**WHAT YOU SHOULD DO**
Print the listing below line for line, with no changes.
####################
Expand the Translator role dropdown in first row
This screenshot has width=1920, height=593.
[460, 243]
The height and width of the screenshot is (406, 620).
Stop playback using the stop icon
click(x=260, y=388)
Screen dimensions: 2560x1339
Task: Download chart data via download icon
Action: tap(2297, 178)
####################
**RESULT FOR THIS TASK**
Expand the Translator role dropdown in first row
This screenshot has width=1920, height=593.
[460, 243]
The height and width of the screenshot is (406, 620).
Stop playback using the stop icon
click(x=260, y=388)
Screen dimensions: 2560x1339
Task: Download chart data via download icon
Action: tap(2297, 178)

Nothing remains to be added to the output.